### [What this task involves]
Take the entries below and reproduce exactly the portion that begins at the line containing "Where should I click to: Click" and ends at the line containing "Given: Toggle the red 적용중 Apple coupon button", keeping both ends, dropping pictures, and adding nothing else.

### [Stored data]
**********
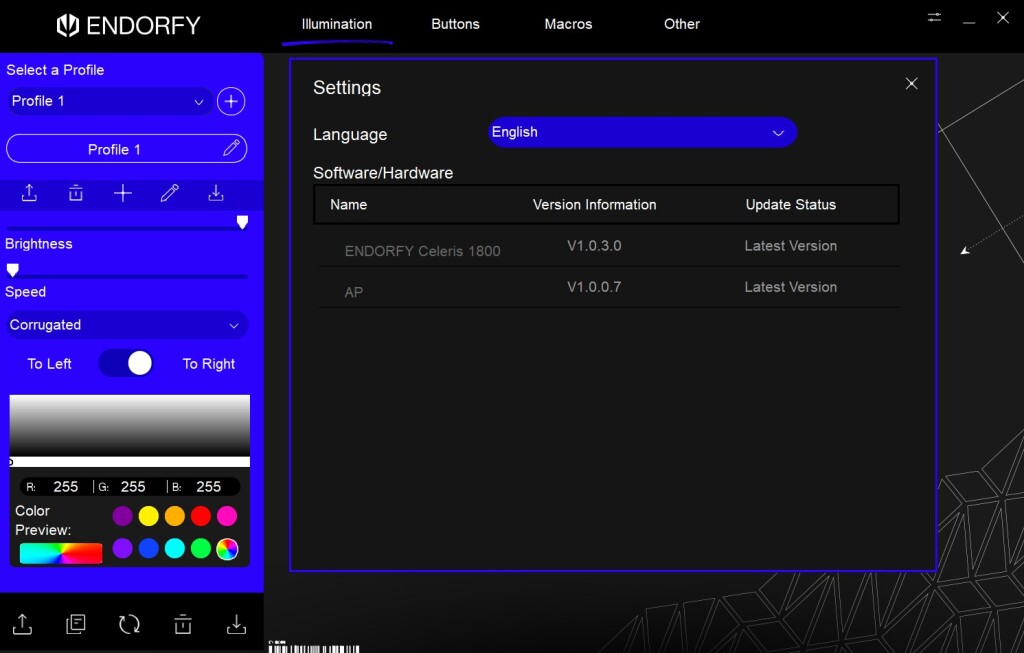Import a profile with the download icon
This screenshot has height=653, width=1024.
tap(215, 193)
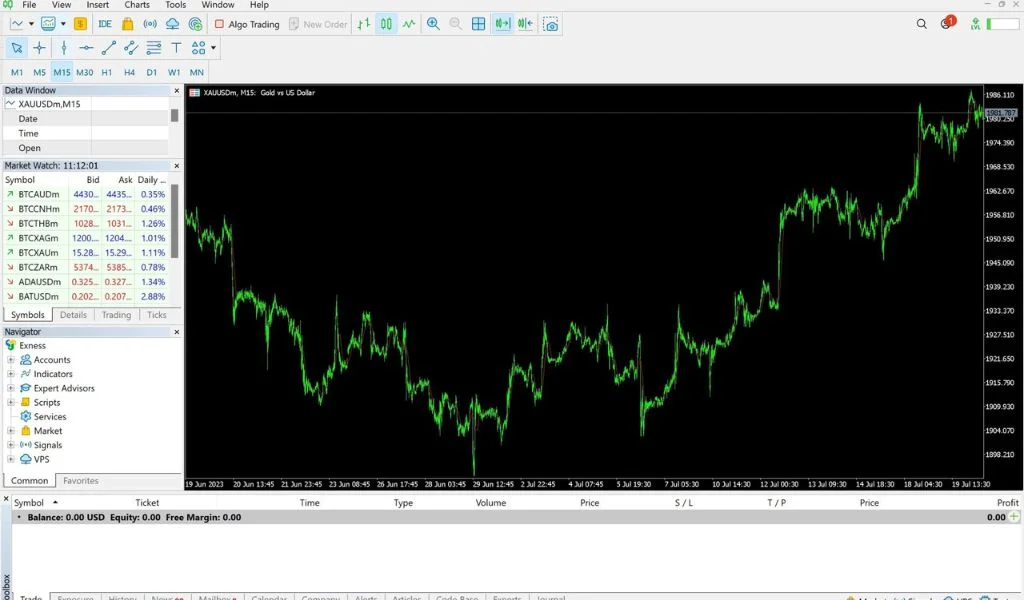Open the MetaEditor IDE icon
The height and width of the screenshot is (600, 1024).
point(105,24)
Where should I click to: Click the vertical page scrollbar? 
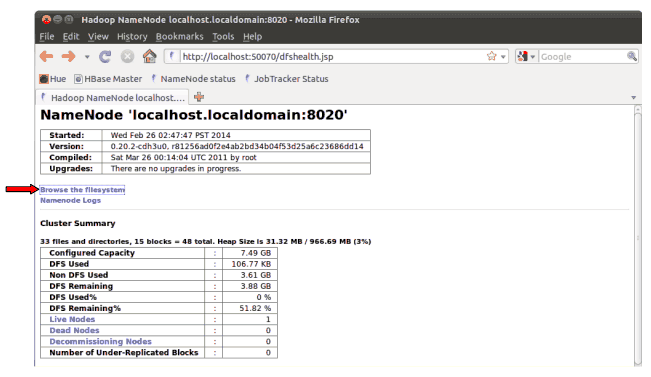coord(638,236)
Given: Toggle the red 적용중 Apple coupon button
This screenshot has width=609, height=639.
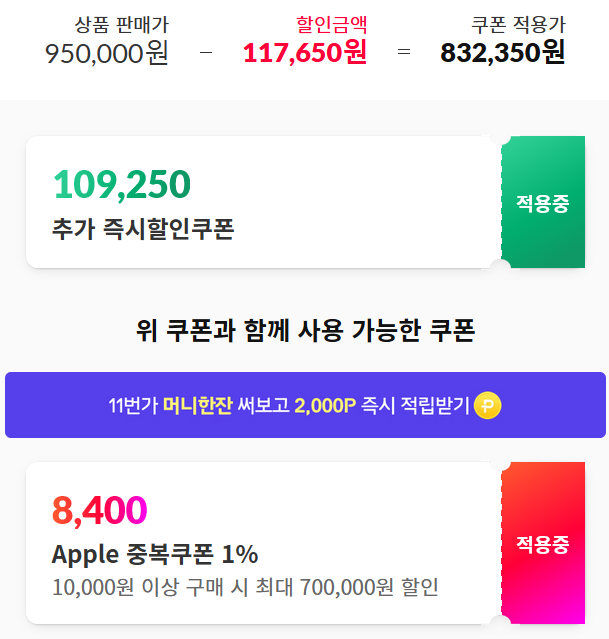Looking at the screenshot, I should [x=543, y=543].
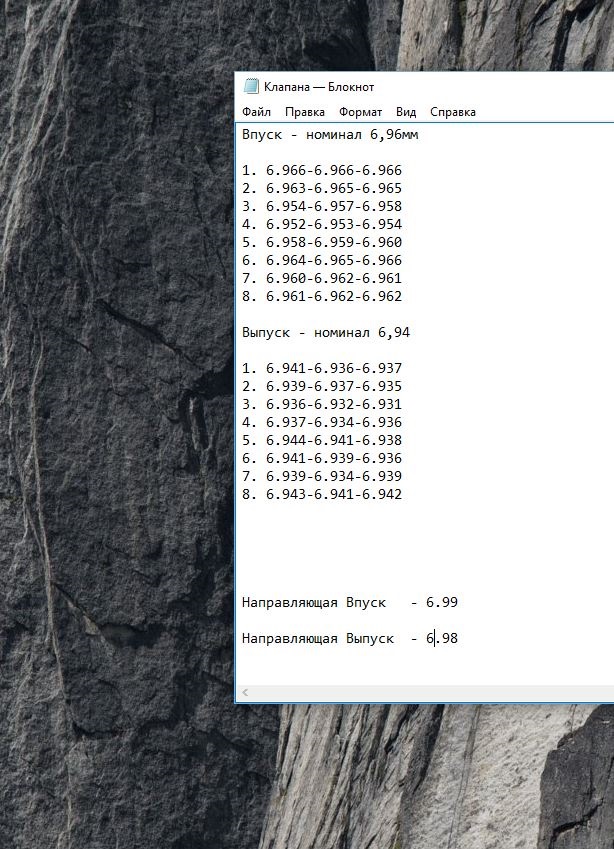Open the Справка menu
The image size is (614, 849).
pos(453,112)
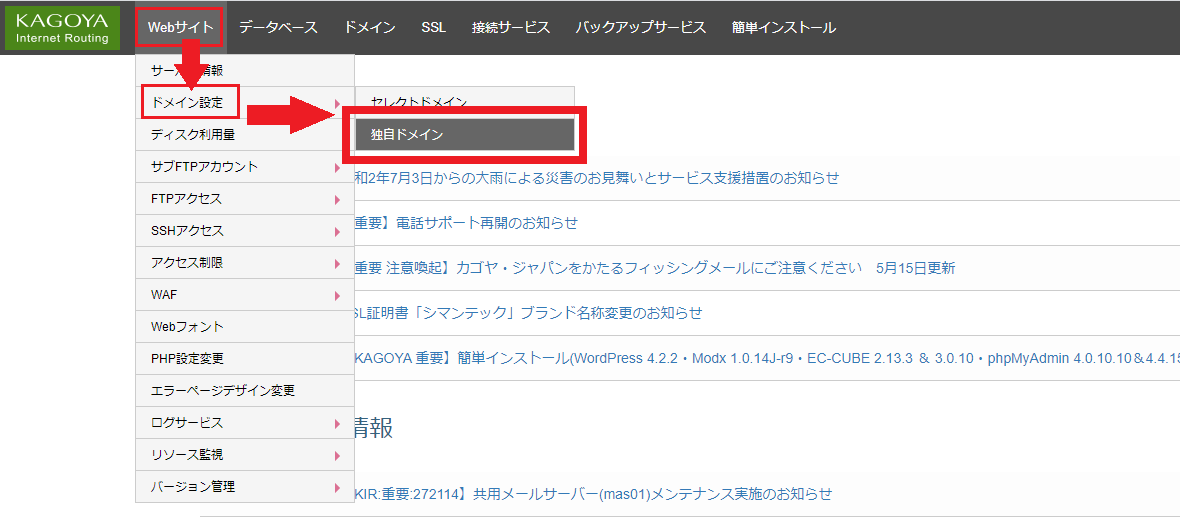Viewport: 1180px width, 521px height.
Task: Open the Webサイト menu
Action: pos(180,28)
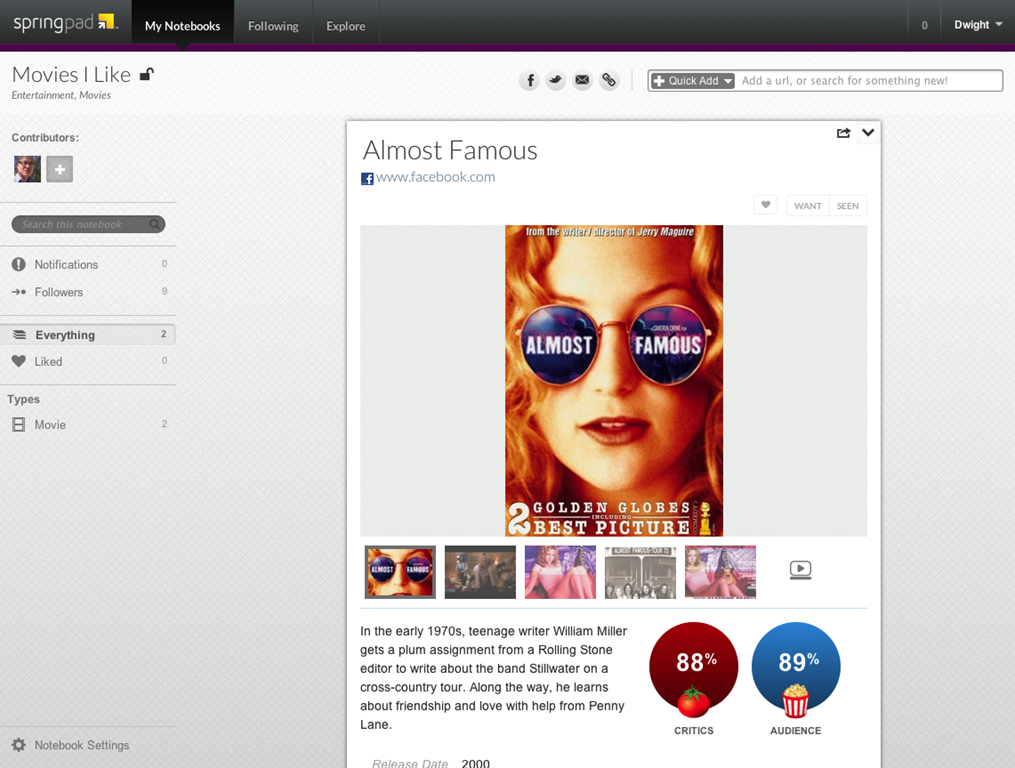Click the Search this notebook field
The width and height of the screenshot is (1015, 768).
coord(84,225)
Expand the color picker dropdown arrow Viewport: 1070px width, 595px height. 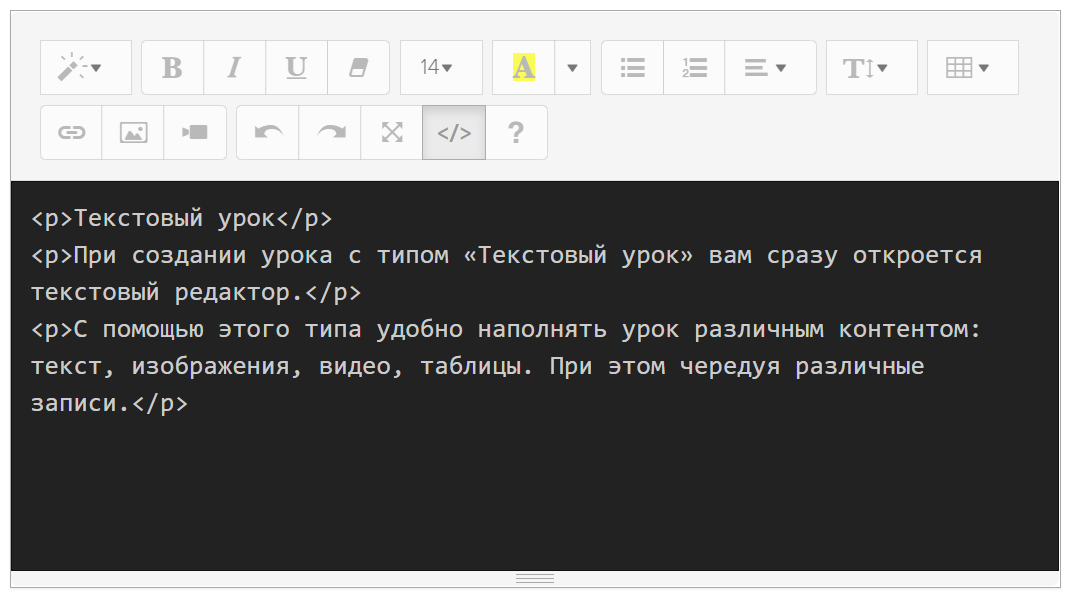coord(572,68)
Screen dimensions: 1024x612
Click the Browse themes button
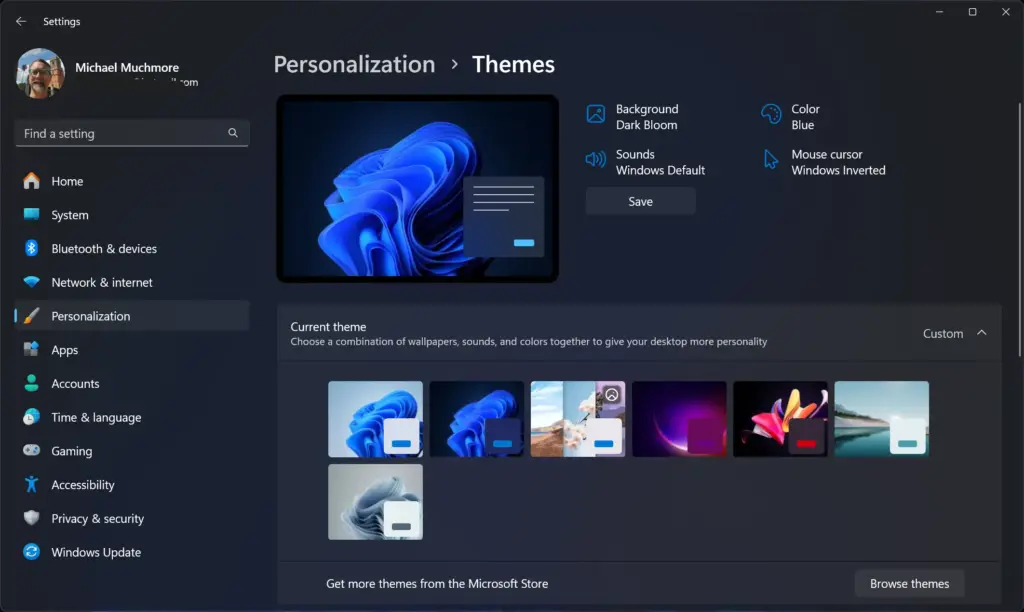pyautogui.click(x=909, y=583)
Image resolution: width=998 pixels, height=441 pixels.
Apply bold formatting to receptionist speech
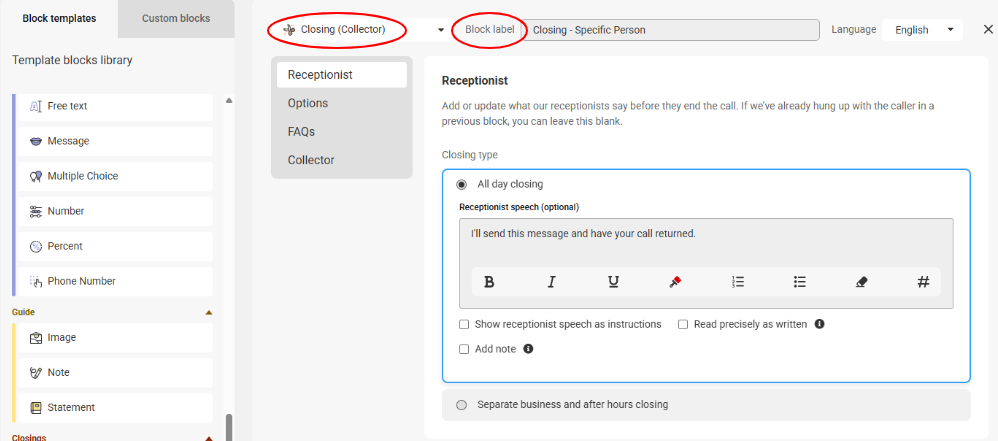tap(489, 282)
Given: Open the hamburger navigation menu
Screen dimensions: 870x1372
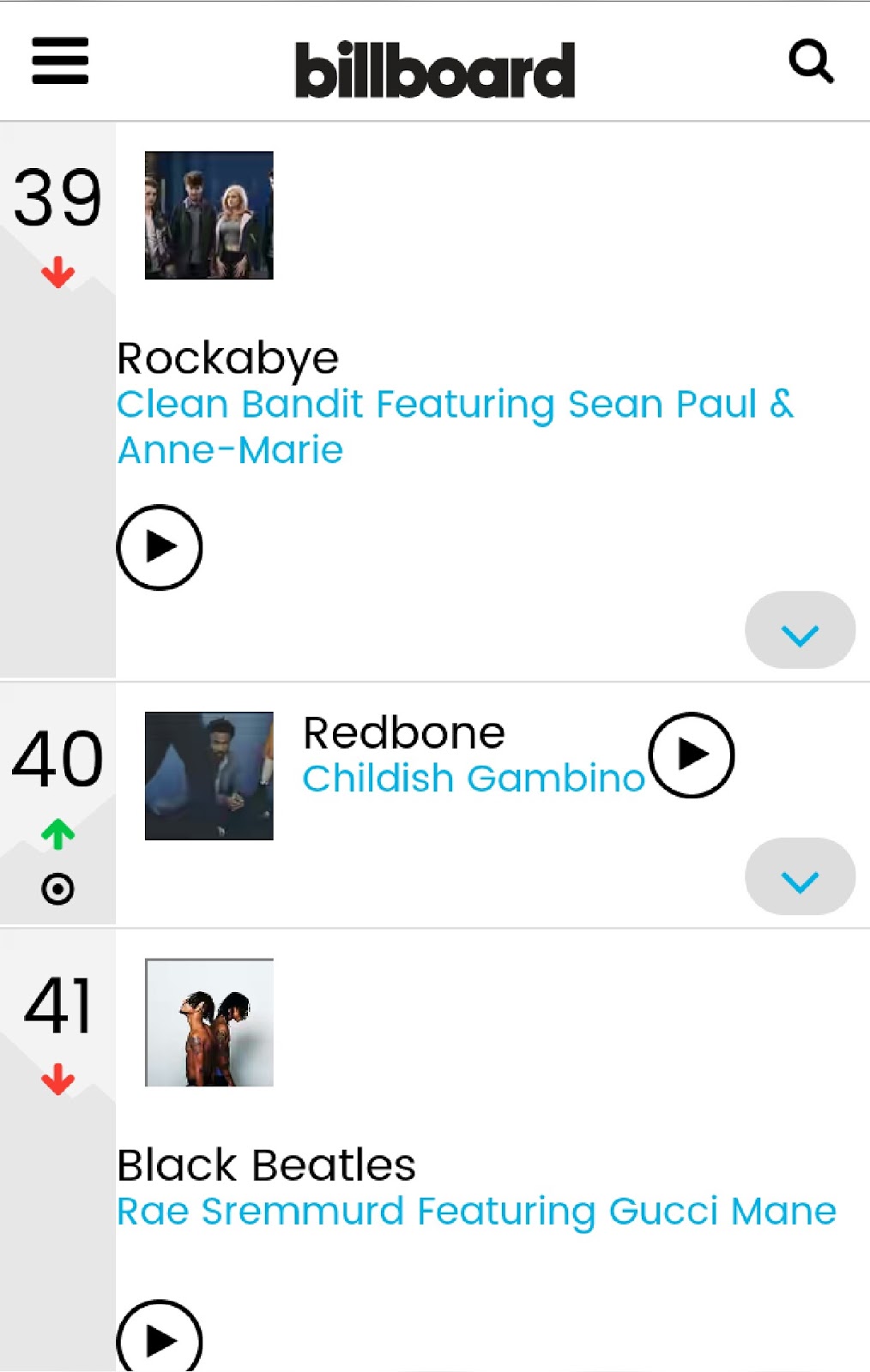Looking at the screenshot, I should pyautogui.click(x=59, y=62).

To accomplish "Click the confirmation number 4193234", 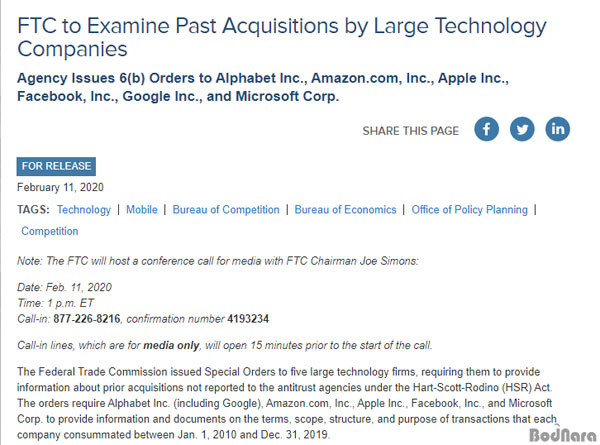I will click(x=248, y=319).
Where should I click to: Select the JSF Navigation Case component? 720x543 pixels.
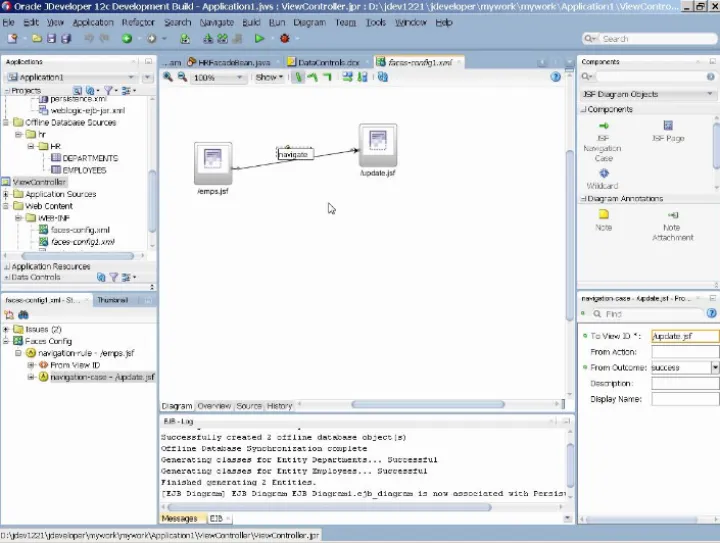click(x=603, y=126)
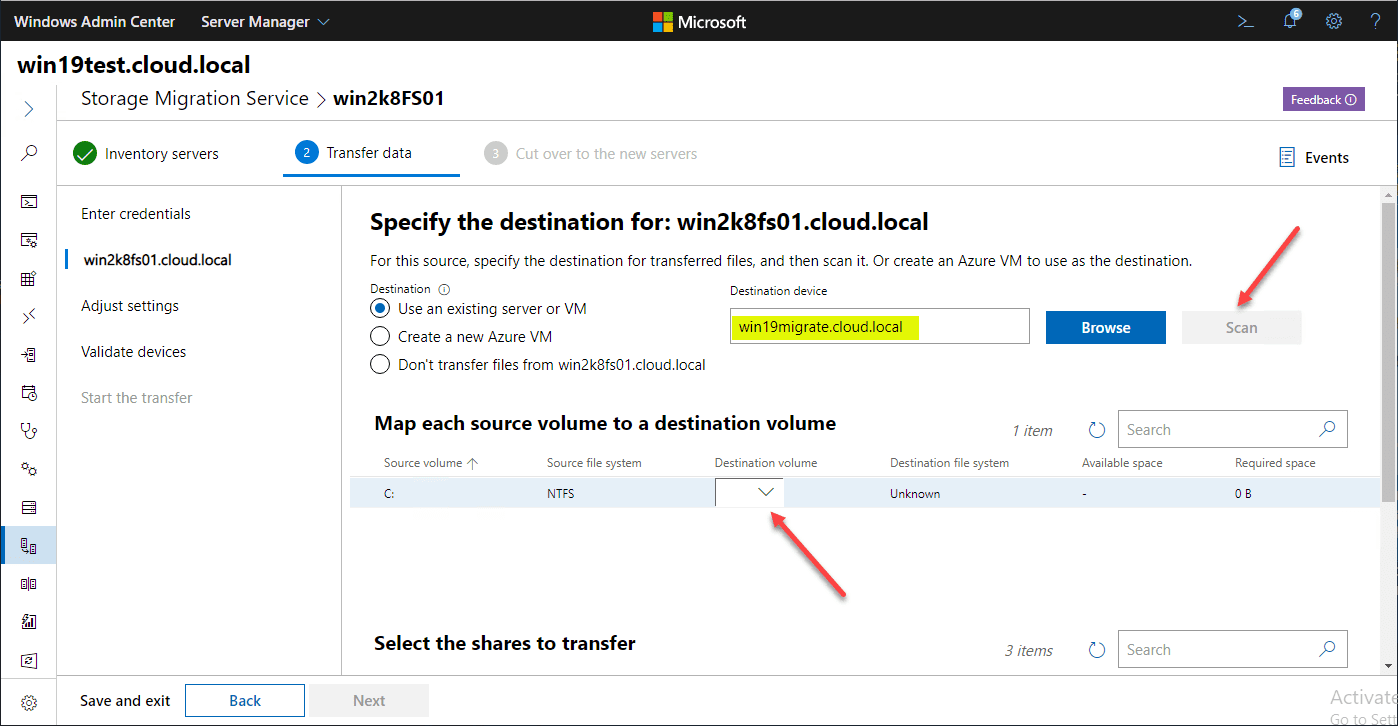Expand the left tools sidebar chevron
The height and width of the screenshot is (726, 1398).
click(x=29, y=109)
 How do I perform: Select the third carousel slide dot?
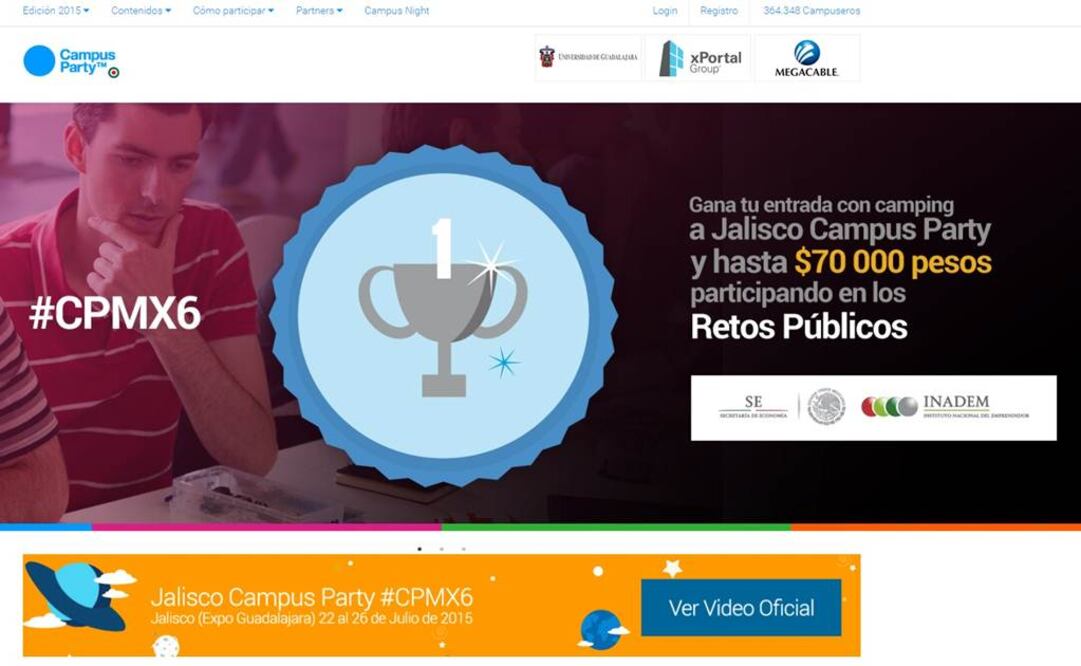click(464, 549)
**********
### [Response to this exercise]
Where should I click to: Click the vertical page scrollbar? 
coord(638,236)
Given: Toggle the red 적용중 Apple coupon button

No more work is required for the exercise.